Question

find the greatest number that will divide 37,74 and 183 leaving 1 ,2 and 3 AS remainders respectively

Answer 1

$\underline{\underline{\Huge{\textbf{Question:}}}}$
Find the $\textsf{greatest number that will divide}$ 37, 74 and 183 leaving 1 ,2 and 3 as remainders respectively

$\underline{\underline{\LARGE{\textsf{Concept\: Behind:}}}}$

$\textsf{No. that will divide \implies Divisor}$

$\blacksquare \:$ When a No. Q divided by P leaves $\textit{zero as a remainder}$, then it is said that $\textbf{P divides Q}$. And hence P is a $\textsf{factor}$ of Q.

$\blacksquare \:$ If in the division, $\textsf{Remainder \neq 0}$
Subtracting the remainder from the Dividend gives the $\textsf{New - dividend}$ which when divided by divisor leaves Zero as the remainder

$\blacksquare \:$ When $\textit{more dividends}$ are considered,
Greatest No. that will divide(which means divisor) is the $\textsf{Highest Common Factor (H.C.F) of the New dividends}$

$\therefore$
$\bigstar \textsf{Greatest No. that will divide x, y and z leaves a, b and c is \textbf{H.C.F[(x-a), (y-b), (z-c)]}}$

H.C.F is also called as $\textbf{Greatest\: Common\: Divisor(G.C.D)}$

$\underline{\underline{\huge{\textbf{Solution:}}}}$

$\star$ Note the keyterms in the question given and analyse the concept behind.

Given,
Dividends are 37, 74, 183
Remainders are 1, 2, 3

Say
$\begin{array}{a\: b\: c}x= 37&y=74&z=183\\a=1&b=2&c=3\end{array}$

$\underline{\large{\textit{Step-1}}}$
Find the new dividends which will leave zero as remainder when divided by divisor.

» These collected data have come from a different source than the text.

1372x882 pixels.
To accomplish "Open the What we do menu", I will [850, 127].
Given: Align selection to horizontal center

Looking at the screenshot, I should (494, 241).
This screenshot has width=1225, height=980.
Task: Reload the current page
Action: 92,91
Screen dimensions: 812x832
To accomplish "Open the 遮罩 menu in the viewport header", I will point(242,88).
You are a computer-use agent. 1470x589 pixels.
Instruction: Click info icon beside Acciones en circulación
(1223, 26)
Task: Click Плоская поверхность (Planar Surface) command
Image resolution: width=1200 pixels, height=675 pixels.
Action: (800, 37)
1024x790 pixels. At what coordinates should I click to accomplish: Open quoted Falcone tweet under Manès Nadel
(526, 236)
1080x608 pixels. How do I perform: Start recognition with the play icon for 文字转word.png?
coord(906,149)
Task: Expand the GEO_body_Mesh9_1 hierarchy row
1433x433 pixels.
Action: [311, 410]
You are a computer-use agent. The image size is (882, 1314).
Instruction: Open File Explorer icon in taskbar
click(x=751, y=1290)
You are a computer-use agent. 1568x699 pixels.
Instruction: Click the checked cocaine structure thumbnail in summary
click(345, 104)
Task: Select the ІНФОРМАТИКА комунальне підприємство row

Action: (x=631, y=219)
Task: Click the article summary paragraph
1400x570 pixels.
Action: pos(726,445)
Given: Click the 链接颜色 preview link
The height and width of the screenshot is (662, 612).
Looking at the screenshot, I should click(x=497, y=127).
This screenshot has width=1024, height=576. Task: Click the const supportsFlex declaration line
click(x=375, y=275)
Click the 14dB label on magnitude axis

Let ($d_{1},d_{2},d_{3}$) be the new dividends

$\begin{array}{a\: b\: c} d_{1}= x-a&d_{2} = y-b&d_{3}= z-c\\ d_{1} = 37-1=36& d_{2}=74-2=72&d_{3}=183-3=180 \end{array}$

$\underline{\large{\textit{Step-2}}}$
Find HCF of new dividends [i.e., ($d_{1},d_{2},d_{2})$]

$\diamondsuit{}\: \textsf{Using Prime Factorisation, Express the Numbers as Product of Prime factors}$

$\begin{array}{r|l}2 & 36 \\ \cline{1-2} 2&18\\\cline{1-2}3&9\\\cline{1-2}3&3\\\cline{1-2}&1\end{array} \quad\quad \begin{array}{r|l}2 & 72 \\ \cline{1-2} 2&36\\ \cline{1-2}2&18\\\cline{1-2}3&9\\\cline{1-2}3&3\\\cline{1-2}&1\end{array} \quad\quad \begin{array}{r|l}2& 180 \\ \cline{1-2} 2&90\\ \cline{1-2}5&45\\\cline{1-2}3&9\\\cline{1-2}3&3\\\cline{1-2}&1 \end{array}$

$\diamondsuit{}\: \textsf{Note the common Prime factors}$

$36 = \quad \: \: \: 2 \times 2 \times 3 \times 3\\72 = 2 \times 2 \times 2 \times 3 \times 3\\180 = 5 \times 2 \times 2 \times 3 \times 3$

Common Factors = 2, 2, 3, 3

$\diamondsuit{}\: \textsf{Product of common prime factors is the required HCF of the Numbers}$

$\implies$ Required HCF = $2\times 2\times 3\times 3 = 36$

$\therefore$

$\bigstar\: \textsf{The greatest number that will divide 37, 74 and 183 leaving 1 ,2 and 3 as remainders respectively is \underline{\large{\textbf{36}}}}$


$\underline{\underline{\Large{\textsf{Verification:}}}}$

$37 = \: \: 1(36) +1 \\ 74 = \: \: 2(36)+2 \\ 183 =5(36) +3$